Start of Block

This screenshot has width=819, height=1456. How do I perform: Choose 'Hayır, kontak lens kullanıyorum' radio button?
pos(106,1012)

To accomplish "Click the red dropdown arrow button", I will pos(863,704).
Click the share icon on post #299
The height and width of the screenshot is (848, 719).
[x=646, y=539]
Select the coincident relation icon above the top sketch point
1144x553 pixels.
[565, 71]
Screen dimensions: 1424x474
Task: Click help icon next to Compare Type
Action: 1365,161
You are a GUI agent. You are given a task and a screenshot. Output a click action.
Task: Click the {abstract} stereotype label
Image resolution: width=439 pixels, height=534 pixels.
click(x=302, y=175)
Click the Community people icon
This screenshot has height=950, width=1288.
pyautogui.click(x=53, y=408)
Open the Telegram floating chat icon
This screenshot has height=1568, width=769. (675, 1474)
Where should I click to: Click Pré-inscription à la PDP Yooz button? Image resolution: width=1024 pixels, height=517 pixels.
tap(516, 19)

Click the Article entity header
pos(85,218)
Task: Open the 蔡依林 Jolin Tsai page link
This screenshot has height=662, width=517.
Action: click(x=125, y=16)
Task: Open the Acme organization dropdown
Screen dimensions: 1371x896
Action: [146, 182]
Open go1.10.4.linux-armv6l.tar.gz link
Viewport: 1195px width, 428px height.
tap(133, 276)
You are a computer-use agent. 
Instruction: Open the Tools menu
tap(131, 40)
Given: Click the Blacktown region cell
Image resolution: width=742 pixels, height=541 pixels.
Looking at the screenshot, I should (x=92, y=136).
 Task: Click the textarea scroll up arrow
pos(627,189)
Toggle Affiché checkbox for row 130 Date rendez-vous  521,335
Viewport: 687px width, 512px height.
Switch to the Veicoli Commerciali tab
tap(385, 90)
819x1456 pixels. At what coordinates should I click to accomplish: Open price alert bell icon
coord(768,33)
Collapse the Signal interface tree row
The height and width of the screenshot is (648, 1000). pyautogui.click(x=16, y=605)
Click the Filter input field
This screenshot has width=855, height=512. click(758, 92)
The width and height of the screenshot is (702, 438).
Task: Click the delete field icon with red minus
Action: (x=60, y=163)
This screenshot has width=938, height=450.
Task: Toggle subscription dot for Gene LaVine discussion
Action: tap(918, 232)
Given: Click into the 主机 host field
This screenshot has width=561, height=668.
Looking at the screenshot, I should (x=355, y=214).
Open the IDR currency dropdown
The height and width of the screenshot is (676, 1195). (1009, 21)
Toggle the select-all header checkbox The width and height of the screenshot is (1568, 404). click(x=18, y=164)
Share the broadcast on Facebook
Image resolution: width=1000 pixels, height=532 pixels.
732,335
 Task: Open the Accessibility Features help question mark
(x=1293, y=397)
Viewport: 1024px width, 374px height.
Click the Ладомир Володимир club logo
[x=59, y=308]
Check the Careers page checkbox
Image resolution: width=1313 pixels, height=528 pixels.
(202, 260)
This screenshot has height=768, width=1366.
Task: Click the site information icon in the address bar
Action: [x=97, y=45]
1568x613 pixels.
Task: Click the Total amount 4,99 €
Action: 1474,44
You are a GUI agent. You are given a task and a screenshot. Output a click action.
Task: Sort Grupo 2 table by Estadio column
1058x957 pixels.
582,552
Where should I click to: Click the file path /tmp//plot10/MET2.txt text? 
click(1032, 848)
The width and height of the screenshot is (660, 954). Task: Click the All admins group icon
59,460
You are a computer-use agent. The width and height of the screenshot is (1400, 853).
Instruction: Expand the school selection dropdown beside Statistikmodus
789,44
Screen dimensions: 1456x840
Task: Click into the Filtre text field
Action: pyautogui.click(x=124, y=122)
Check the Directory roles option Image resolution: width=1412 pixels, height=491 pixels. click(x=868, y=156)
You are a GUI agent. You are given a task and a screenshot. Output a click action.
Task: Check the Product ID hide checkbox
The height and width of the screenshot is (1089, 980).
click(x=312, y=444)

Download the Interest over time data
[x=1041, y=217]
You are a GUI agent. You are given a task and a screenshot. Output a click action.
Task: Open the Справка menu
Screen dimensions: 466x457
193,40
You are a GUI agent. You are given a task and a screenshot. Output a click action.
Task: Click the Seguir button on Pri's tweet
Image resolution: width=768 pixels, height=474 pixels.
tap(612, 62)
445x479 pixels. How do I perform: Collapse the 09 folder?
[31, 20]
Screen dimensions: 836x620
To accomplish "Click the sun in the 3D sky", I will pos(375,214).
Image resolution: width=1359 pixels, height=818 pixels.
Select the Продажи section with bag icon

End of Block

What the exercise asks =
Restate the records above exactly.

Exercise solution =
This screenshot has width=819, height=1456. How do I perform: Choose 'Hayır, kontak lens kullanıyorum' radio button?
pos(106,1012)

To accomplish "Click the red dropdown arrow button", I will pos(863,704).
Click the share icon on post #299
The height and width of the screenshot is (848, 719).
[x=646, y=539]
Select the coincident relation icon above the top sketch point
1144x553 pixels.
[565, 71]
Screen dimensions: 1424x474
Task: Click help icon next to Compare Type
Action: 1365,161
You are a GUI agent. You are given a task and a screenshot. Output a click action.
Task: Click the {abstract} stereotype label
Image resolution: width=439 pixels, height=534 pixels.
click(x=302, y=175)
Click the Community people icon
This screenshot has height=950, width=1288.
pyautogui.click(x=53, y=408)
Open the Telegram floating chat icon
This screenshot has height=1568, width=769. (675, 1474)
Where should I click to: Click Pré-inscription à la PDP Yooz button? Image resolution: width=1024 pixels, height=517 pixels.
tap(516, 19)

Click the Article entity header
pos(85,218)
Task: Open the 蔡依林 Jolin Tsai page link
This screenshot has height=662, width=517.
Action: click(x=125, y=16)
Task: Open the Acme organization dropdown
Screen dimensions: 1371x896
Action: [146, 182]
Open go1.10.4.linux-armv6l.tar.gz link
Viewport: 1195px width, 428px height.
tap(133, 276)
You are a computer-use agent. 
Instruction: Open the Tools menu
tap(131, 40)
Given: Click the Blacktown region cell
Image resolution: width=742 pixels, height=541 pixels.
Looking at the screenshot, I should (x=92, y=136).
 Task: Click the textarea scroll up arrow
pos(627,189)
Toggle Affiché checkbox for row 130 Date rendez-vous  521,335
Viewport: 687px width, 512px height.
Switch to the Veicoli Commerciali tab
tap(385, 90)
819x1456 pixels. At what coordinates should I click to accomplish: Open price alert bell icon
coord(768,33)
Collapse the Signal interface tree row
The height and width of the screenshot is (648, 1000). pyautogui.click(x=16, y=605)
Click the Filter input field
This screenshot has width=855, height=512. click(758, 92)
The width and height of the screenshot is (702, 438).
Task: Click the delete field icon with red minus
Action: (x=60, y=163)
This screenshot has width=938, height=450.
Task: Toggle subscription dot for Gene LaVine discussion
Action: tap(918, 232)
Given: Click into the 主机 host field
This screenshot has width=561, height=668.
Looking at the screenshot, I should (x=355, y=214).
Open the IDR currency dropdown
The height and width of the screenshot is (676, 1195). (1009, 21)
Toggle the select-all header checkbox The width and height of the screenshot is (1568, 404). click(x=18, y=164)
Share the broadcast on Facebook
Image resolution: width=1000 pixels, height=532 pixels.
732,335
 Task: Open the Accessibility Features help question mark
(x=1293, y=397)
Viewport: 1024px width, 374px height.
Click the Ладомир Володимир club logo
[x=59, y=308]
Check the Careers page checkbox
Image resolution: width=1313 pixels, height=528 pixels.
(202, 260)
This screenshot has height=768, width=1366.
Task: Click the site information icon in the address bar
Action: [x=97, y=45]
1568x613 pixels.
Task: Click the Total amount 4,99 €
Action: 1474,44
You are a GUI agent. You are given a task and a screenshot. Output a click action.
Task: Sort Grupo 2 table by Estadio column
1058x957 pixels.
582,552
Where should I click to: Click the file path /tmp//plot10/MET2.txt text? 
click(1032, 848)
The width and height of the screenshot is (660, 954). Task: Click the All admins group icon
59,460
You are a computer-use agent. The width and height of the screenshot is (1400, 853).
Instruction: Expand the school selection dropdown beside Statistikmodus
789,44
Screen dimensions: 1456x840
Task: Click into the Filtre text field
Action: pyautogui.click(x=124, y=122)
Check the Directory roles option Image resolution: width=1412 pixels, height=491 pixels. click(x=868, y=156)
You are a GUI agent. You are given a task and a screenshot. Output a click action.
Task: Check the Product ID hide checkbox
The height and width of the screenshot is (1089, 980).
click(x=312, y=444)

Download the Interest over time data
[x=1041, y=217]
You are a GUI agent. You are given a task and a screenshot. Output a click action.
Task: Open the Справка menu
Screen dimensions: 466x457
193,40
You are a GUI agent. You are given a task and a screenshot. Output a click action.
Task: Click the Seguir button on Pri's tweet
Image resolution: width=768 pixels, height=474 pixels.
tap(612, 62)
445x479 pixels. How do I perform: Collapse the 09 folder?
[31, 20]
Screen dimensions: 836x620
To accomplish "Click the sun in the 3D sky", I will pos(375,214).
Image resolution: width=1359 pixels, height=818 pixels.
Select the Продажи section with bag icon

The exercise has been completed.